Guillaume Thfoin. All the data is stored on the cloud and is encrypted at rest and in transit; even if there is a leakage, it’s illegible. We have a compliance and security department that takes this very seriously.
Joe Abi Akl. When we started this, the first challenge we faced was trust – even within our business, before we get to the customer. Our businesses didn’t want to share data with each other because they work with different competitors. We had to explain to them that, the same way the holding company owns the financial capital, data is our new capital and we should own it for the benefit of the group. We agreed with them on a set of principles around how this data is used, shared and consumed. We have a very strict set of rules around who can access the data, who can use it, in what capacity, and how it is shared. Then, we made sure that whatever data we’re collecting abides by a set of data governance and customer-related privacy rules. We have a very detailed data governance strategy. My team is responsible for executing it and for creating checks and balances, and we have a different compliance team that is responsible for making sure that my team is actually doing this the proper way. And we’ve created separations between the two.
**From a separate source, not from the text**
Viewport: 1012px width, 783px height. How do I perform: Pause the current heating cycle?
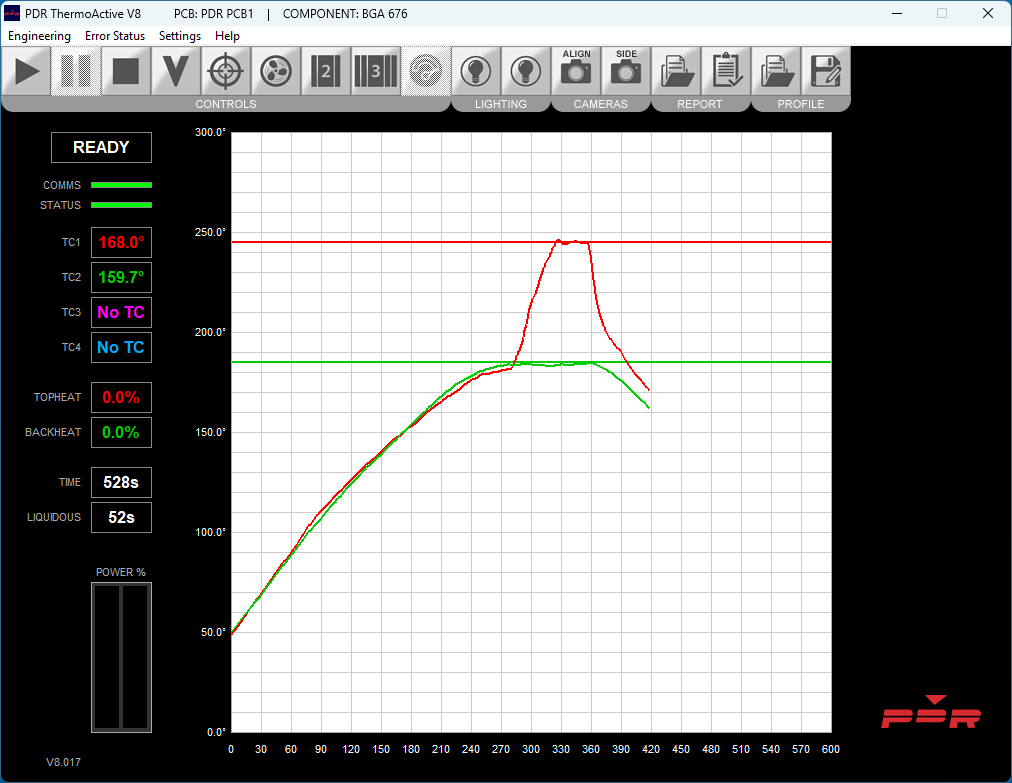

Majid Al Futtaim is very proactive about protecting the data and being a good citizen when it comes to analytics. Dubai has launched the AI Ethics Advisory Board six months ago, and Majid Al Futtaim is sitting on that board alongside IBM, Google and Microsoft. Majid Al Futtaim is the only local, non-tech company sitting on this board.
Are you following the European Union’s General Data Protection Regulation (GDPR)?
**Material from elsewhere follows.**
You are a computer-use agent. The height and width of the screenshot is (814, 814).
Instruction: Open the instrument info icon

Guillaume Thfoin. The first thing we did three years ago was to ensure that we collect consent from all our customers to use that data and to share it internally – which is one of the 60-goal basis for GDPR. We set up one privacy policy across all the groups, which is the most important cornerstone for GDPR. We are not, today, fully GDPR-compliant, but the plan is to follow this through. By default, GDPR is going to be the regime for the most advanced protection, so we should prepare for it and align towards it. To secure that data, we’re following the ISO/IEC 27001, which is for best security practices in terms of data management. The whole group is going to be ISO 27 001 compliant.
How do you use data and analytics beyond business purposes?
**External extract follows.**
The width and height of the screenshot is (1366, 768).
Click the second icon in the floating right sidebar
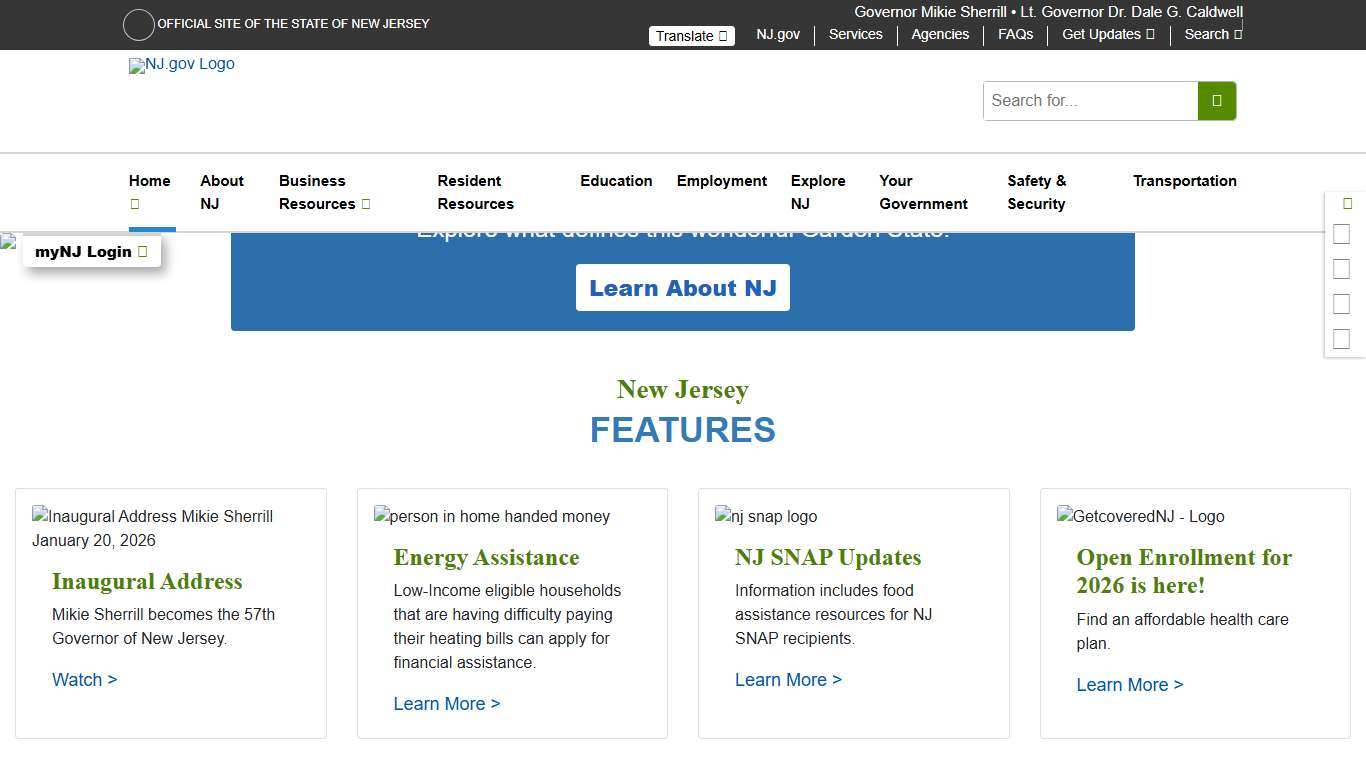1341,234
Joe Abi Akl. We believe that we have a responsibility towards the society we’re in – and this is not just something we’re doing from a marketing perspective. We do a lot of partnerships with the likes of Smart Dubai to run use cases that are for the benefit of society.
Guillaume Thfoin. Because we want to have a stellar international reputation and tech credibility, we need to position ourselves on the global scene. We do that by partnering with very big partners and working on things for the greater good.
The Wharton School is leading the Wharton Customer Analytics Initiative; they’re the connection between students who need data for their research and companies that have such data. Working with them, we released 60+ terabytes of anonymized data about our businesses to the academic community and told them: Here are 12 problems, come back to us with a research proposal. We were very surprised because, typically, companies get about eight research proposals; we received 43 excellent research proposals from top universities like Stanford, Cornell and Berkeley, out of which we selected 11. That’s a way to connect with the community and share that for the advancement of research.
We’re also working with the UN Global Pulse – the United Nation body for using big data and AI for the greater good – as part of the United Nations Sustainable Development Goals. We started with a local implementation with Smart Dubai. We know that Dubai has a lot of issues with diabetes, cholesterol, cardiovascular diseases and obesity. Our use case is on how we can use data to predict and support that. With Carrefour, we have access to all the data about what people consume; from that, we can derive a health index. Then, because people tend to live close to their supermarket, we can derive a health index at the community level – never at a personal level. We overlay that with healthcare data to know where the clinics are and how well they treat for those issues in each area. And then, we bring in the school’s data in partnership with Smart Dubai, to know the number of schools and the kind of curriculum (which tells us the kind of nationality) in each area. From all that, we can drive an education and awareness program targeted to parents.